Thousand-Node Alluxio Cluster Powers Game AI Platform - A Production Case Study from Tencent

To provide model training with the best experience, Tencent has implemented a 1000-node Alluxio cluster and designed a scalable, robust, and performant architecture to speed up Ceph storage for game AI training. This blog will give you insight into how Alluxio has been implemented and optimized at Tencent.

Overview

Alluxio is an open-source data orchestration platform for AI and data analytics applications. With an increasing number of data analytics and AI applications being containerized, Alluxio is becoming the top choice for large organizations as an intermediate layer to accelerate analytics and model training.

We have adopted Alluxio to solve the data challenges in distributed computing for our game AI offline training. Traditionally, this is solved by:

Image packaging: Although resource isolation is better in this way, the capacity of the image caching is limited. Frequent data updates result in repackaging and re-deploying the image, forcing the container services to stop each time.
Load on-demand: Although this architecture is simple, we have to pull data remotely, which results in poor performance.
Deploy locally: This solution brings good data locality. However, authentication and DevOps are challenging.

These solutions have their pros and cons. With Alluxio, we have solved the challenges in a better way. The implementation of Alluxio can significantly improve the concurrency limit of AI workloads without adding additional costs.
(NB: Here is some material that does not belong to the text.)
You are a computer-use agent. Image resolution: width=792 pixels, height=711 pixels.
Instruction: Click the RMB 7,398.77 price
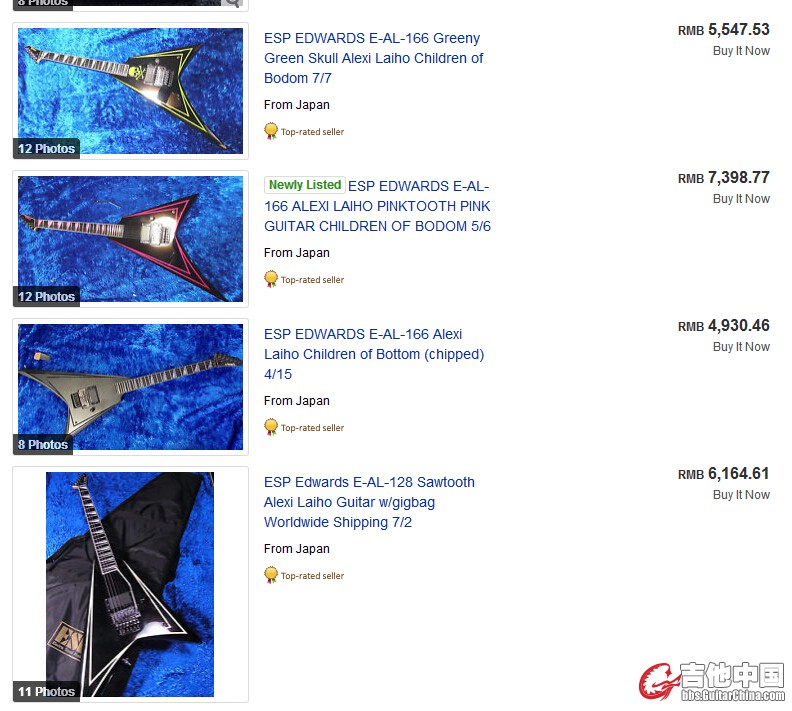(723, 178)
Also, the business side is not impacted by the change of storage system because AI workloads are still using the original POSIX interface to access Alluxio.

Business Background and Data Challenges

The game AI offline training consists of supervised learning and reinforcement learning. Generally, supervised learning is divided into three stages: feature computation (feature extraction), model training, and model evaluation. Reinforcement learning requires feature computation as well. In the game AI offline training, feature computation requires reducing game match information to generate the feature data for model training through statistics and computation. The information recovery of the game match is made through the corresponding game dependencies (game ontology, game translator, game replay tool, etc.), which generally range from 100MB to 3GB in file size. Furthermore, due to the versioning nature, processing specific game match information requires a specific version of the game dependency.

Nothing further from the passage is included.